Leighton

It’s no consolation to the Bruins now, but we learned Saturday night that Philadelphia goaltender Michael Leighton is not, in fact, some modern-day incarnation of Martin Brodeur, Patrick Roy and Ken Dryden.

The journeyman netminder, who finished off the Bruins after taking over midway through Game 5 of the second round, was actually pulled in Game 1 of the 2010 Stanley Cup Final in Chicago, as the Blackhawks went on to win a barn-burner, 6-5.

“Everybody has got to be better,” Flyers coach told the media after he was asked about pulling Leighton in favor of Brian Boucher late in the second period after Leighton allowed five goals on just 20 shots. “We win as team and we lose as a team. Tonight we lost as a team. We have to be better if we’re going to win as a team.”
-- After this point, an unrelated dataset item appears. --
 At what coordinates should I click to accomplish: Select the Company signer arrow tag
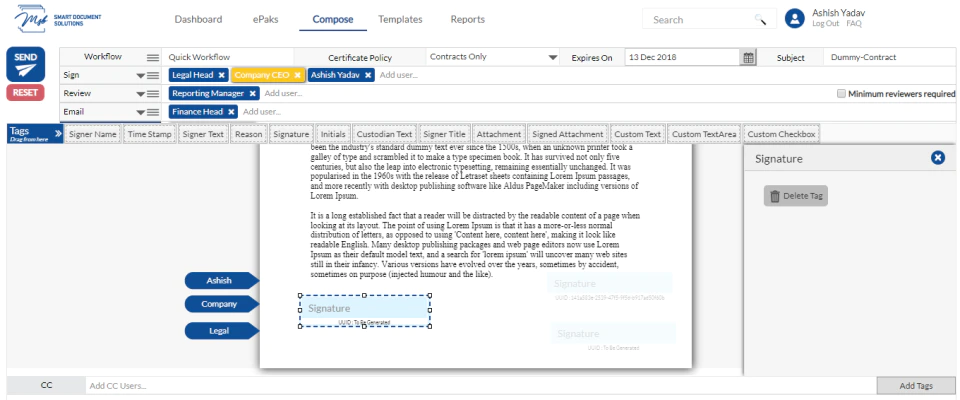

To be fair, the Bruins’ pop-gun offense wasn’t the only one stifled by Leighton. In the Eastern Conference finals, Leighton was still in amazing mode with three shutouts against Montreal. The Blackhawks, however, reduced Leighton from Superman to Clark Kent with a relentless attack and determined play around the net.
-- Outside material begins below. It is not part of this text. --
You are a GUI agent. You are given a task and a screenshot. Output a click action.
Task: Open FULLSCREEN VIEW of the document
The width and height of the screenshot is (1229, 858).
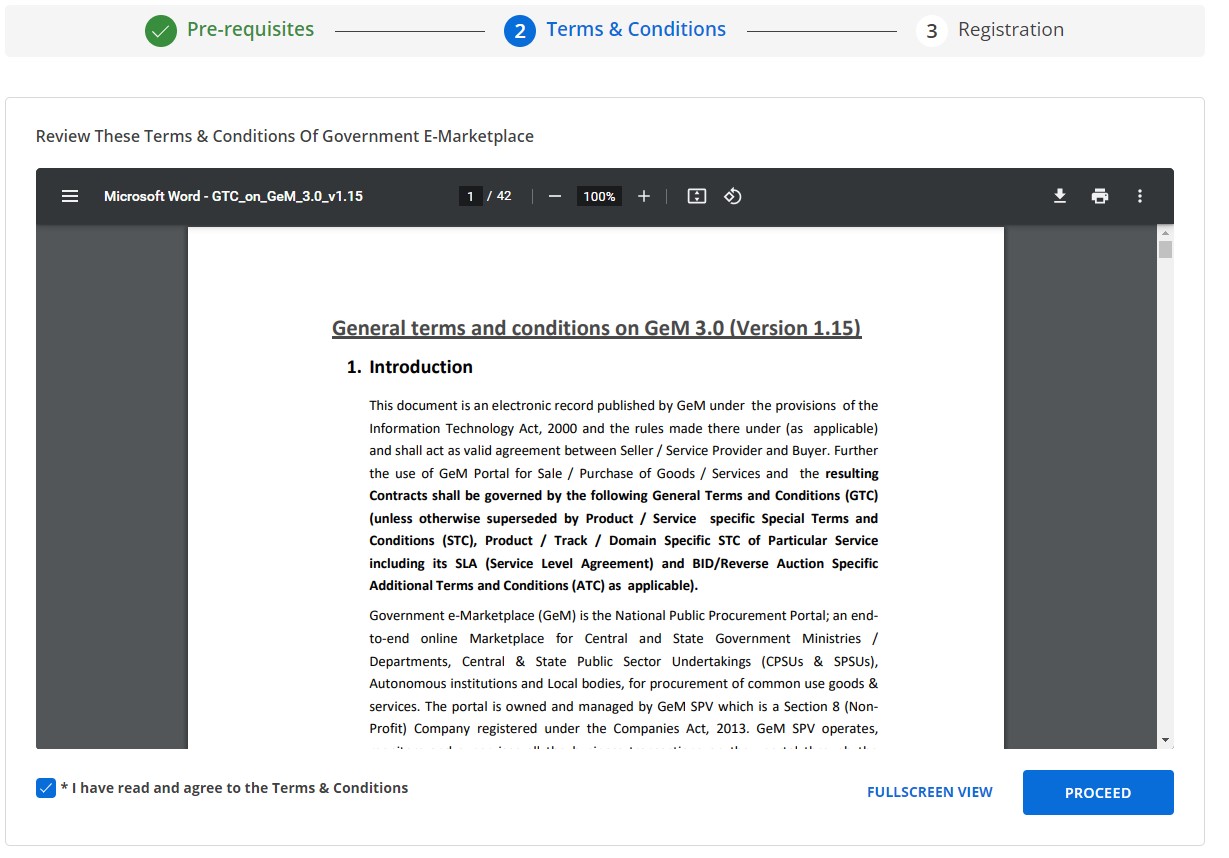pyautogui.click(x=929, y=791)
“It’s like every shot they scored on. I don’t think any of them were awful goals or embarrassing goals,” said Leighton, who relinquished a one-goal lead three times before he left. “It’s just one of those things.”
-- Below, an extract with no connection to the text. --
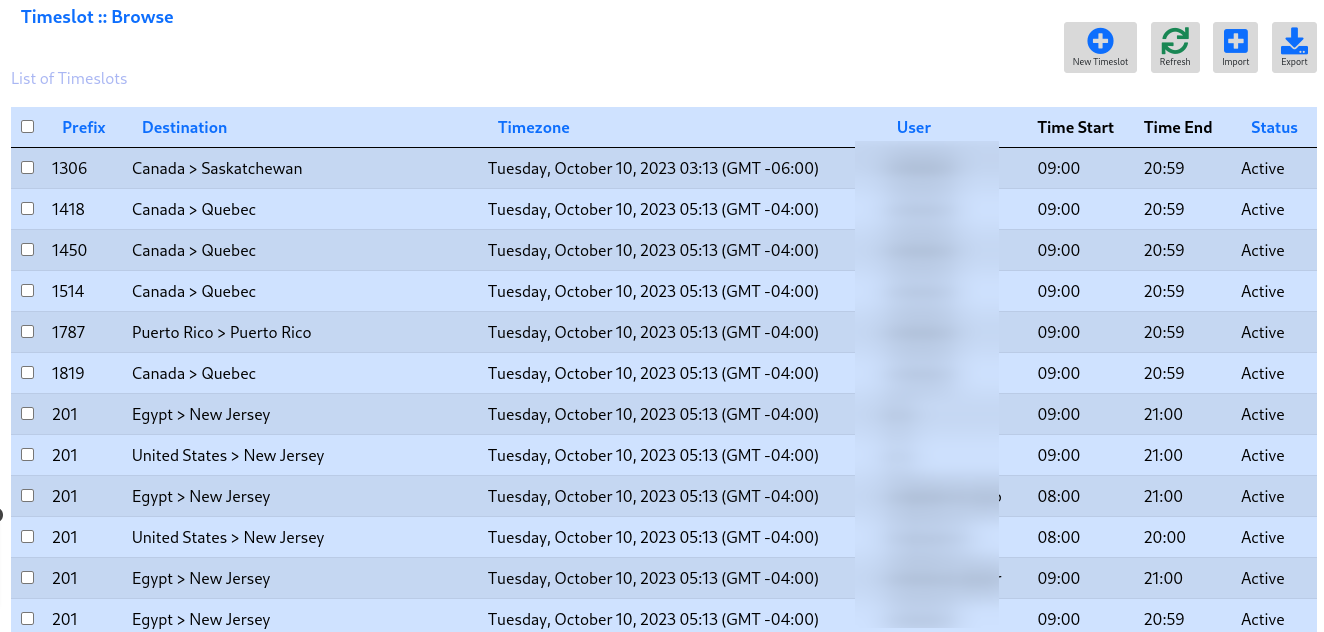1324x632 pixels.
Task: Export the timeslots list
Action: (x=1294, y=47)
With just one day before Monday’s Game 2, there won’t be a lot of time to debate Laviolette’s next net decision. But you can be sure what time there is will be filled with speculation. Does Laviolette go back to Leighton, the man who rode in on a white horse and saved the Flyers after Boucher’s injury. Or does he stick with Boucher (11 saves on 12 shots), who was The Man down the stretch of the regular season, beat the New York Rangers on the last day to get Philly in the postseason and then kept them alive until Game 5 against Boston? It’s a decision that could make or break this series, and one the former Bruins assistant coach Laviolette will be taking very seriously in the Windy City.